*DEINE AUFGABE*: Schreib alle Flächenangaben in Hektar aus dem Text über die ökologischen Vorrangflächen heraus, und zwar in der Reihenfolge, in der sie vorkommen.
━━━━━ ZU BEARBEITENDER TEXT
Bis jetzt sei es so gewesen, erklärt Gussen, dass man sogenannte ökologische Vorrangflächen von fünf Prozent erfüllen musste. In der hiesigen Region sei dies häufig durch blühende Zwischenfrüchte erfüllt worden, die nach der Ernte des Getreides ausgesät werden. Diese Art des ökologischen Ausgleichs wird dann mit einem Faktor von 0,3 Prozent belegt. Heißt: Wenn der Landwirt eigentlich eine 10 Hektar große ökologische Vorrangfläche auf dem Feld berücksichtigen muss, müssen zwischen den Ernten 33 Hektar mit den blühenden Pflanzen belegt werden. Nebenbei bemerkt haben Länder wie Österreich und Dänemark bereits zu Anfang des Jahres diese Regelung außer Kraft gesetzt, damit die Landwirte mehr produzieren können, um den Bedarf des Weltmarktes besser zu decken.
Zwischenpflanzungen dürfen die Landwirte jetzt, auch nach der Zustimmung durch den Bund, nicht mehr machen. Vielmehr dürfen Landwirte ab der kommenden Pflanzperiode mit der neuen GAP-Reform vier Prozent des Ackers nicht wirtschaftlich nutzen. Durch eine Sonderregelung Deutschlands darf man auf diesen Flächen gar nichts machen. Auch das Einsäen einer bienenfreundlichen Blühmischung ist verboten. Selbstbegrünung nennt man das.
In Jülich mit insgesamt 3900 Hektar Ackerfläche kann damit auf 158 Hektar nichts angebaut werden. Ein Gedankenspiel: Würde auf dieser Fläche nur Weizen angebaut werden, könnte man einen Ertrag von 1264 Tonnen Weizen erwirtschaften. Deutschlandweit sind es ganze 468.000 Hektar. „Unser Antritt ist, dass wir auch auf dieser Fläche im nächsten Jahr produzieren können. Wir müssen jetzt wissen, was im nächsten Jahr angebaut wird. Im August wird der Raps gesät, im September Gerste und Anfang Oktober Weizen. Brüssel muss jetzt entscheiden, die vier Prozent für das nächste Jahr freizugeben. Wir sehen eine Verpflichtung aufgrund der weltweiten Situation“, so Gussen.
━━━━━━━━━━
━━━━━ DATEN ZUR ÜBUNG
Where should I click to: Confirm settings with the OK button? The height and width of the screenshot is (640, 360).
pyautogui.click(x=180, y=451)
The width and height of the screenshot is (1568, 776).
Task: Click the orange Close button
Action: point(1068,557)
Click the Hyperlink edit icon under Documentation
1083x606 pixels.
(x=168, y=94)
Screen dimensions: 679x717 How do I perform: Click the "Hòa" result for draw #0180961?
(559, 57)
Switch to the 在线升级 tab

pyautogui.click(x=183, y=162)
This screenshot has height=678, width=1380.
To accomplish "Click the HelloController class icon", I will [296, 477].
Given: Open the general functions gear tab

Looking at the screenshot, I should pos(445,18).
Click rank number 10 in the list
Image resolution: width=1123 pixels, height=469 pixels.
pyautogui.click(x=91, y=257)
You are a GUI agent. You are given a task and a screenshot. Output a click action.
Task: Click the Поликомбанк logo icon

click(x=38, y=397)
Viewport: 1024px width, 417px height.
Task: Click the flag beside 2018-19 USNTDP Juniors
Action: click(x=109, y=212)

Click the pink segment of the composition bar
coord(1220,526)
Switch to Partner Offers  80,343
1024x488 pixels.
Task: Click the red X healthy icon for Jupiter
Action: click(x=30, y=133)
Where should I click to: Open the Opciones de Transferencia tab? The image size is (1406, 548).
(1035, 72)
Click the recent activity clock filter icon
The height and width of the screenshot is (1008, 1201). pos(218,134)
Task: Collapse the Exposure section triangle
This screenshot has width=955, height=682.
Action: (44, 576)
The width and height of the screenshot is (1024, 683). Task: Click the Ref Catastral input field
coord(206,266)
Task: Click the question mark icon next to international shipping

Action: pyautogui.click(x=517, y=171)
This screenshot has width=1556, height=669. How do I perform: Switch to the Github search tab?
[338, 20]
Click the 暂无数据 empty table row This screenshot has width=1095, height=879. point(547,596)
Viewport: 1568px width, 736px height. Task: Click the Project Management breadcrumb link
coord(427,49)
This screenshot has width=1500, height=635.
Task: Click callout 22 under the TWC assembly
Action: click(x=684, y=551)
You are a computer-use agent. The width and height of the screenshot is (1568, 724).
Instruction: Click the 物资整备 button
━━━━━━━━━━
*ERWARTETE ANTWORT*: 10 Hektar, 33 Hektar, 3900 Hektar, 158 Hektar, 468.000 Hektar